▶ [Exercise prompt] Copy the records from the line that has "1412x501 pixels. At" through the line that has "(x=246, y=368)", swapping "coordinates" for "position" and keeping everything else the same. Omit the pictures.

▶ [Data entries]
* * * *

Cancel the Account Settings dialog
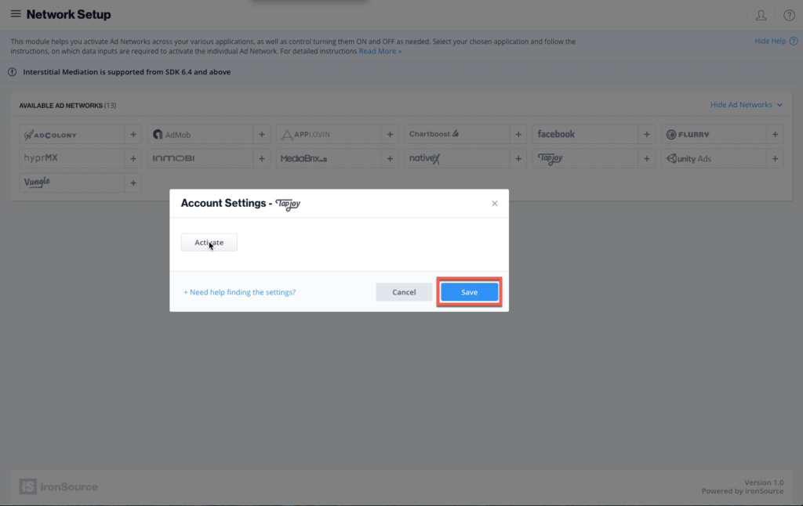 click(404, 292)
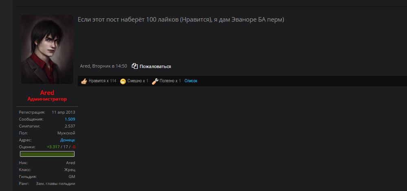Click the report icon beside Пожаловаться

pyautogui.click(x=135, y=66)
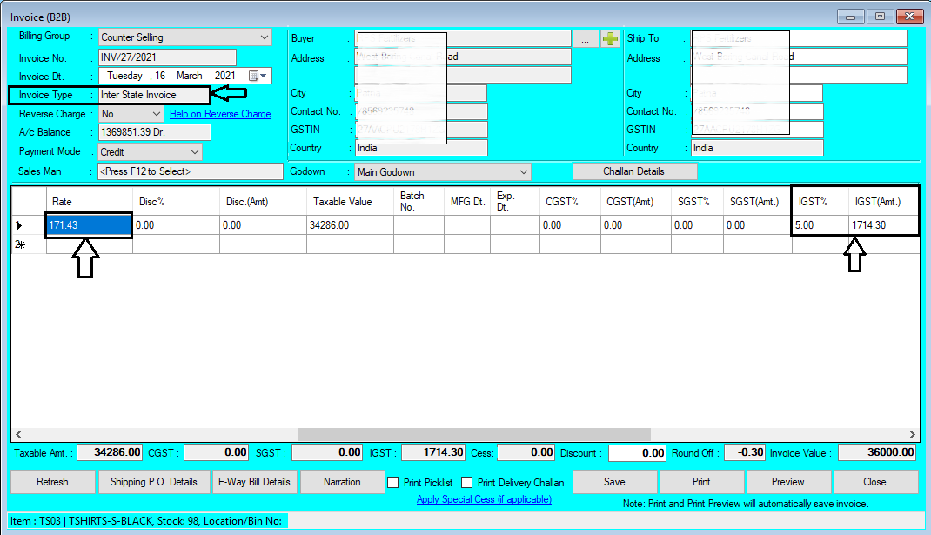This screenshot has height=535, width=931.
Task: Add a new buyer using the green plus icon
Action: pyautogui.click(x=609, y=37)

* * * *

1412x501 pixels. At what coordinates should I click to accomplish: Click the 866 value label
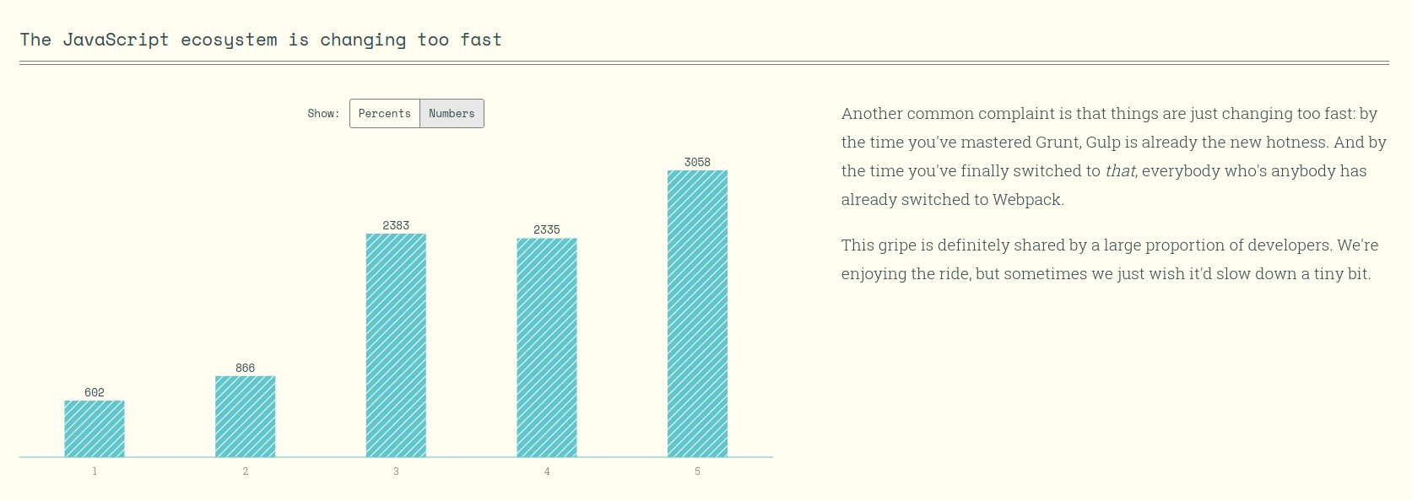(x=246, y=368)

* * * *

▶ [Problem solution]
1412x501 pixels. At what position should I click to accomplish: Click the 866 value label
(x=246, y=368)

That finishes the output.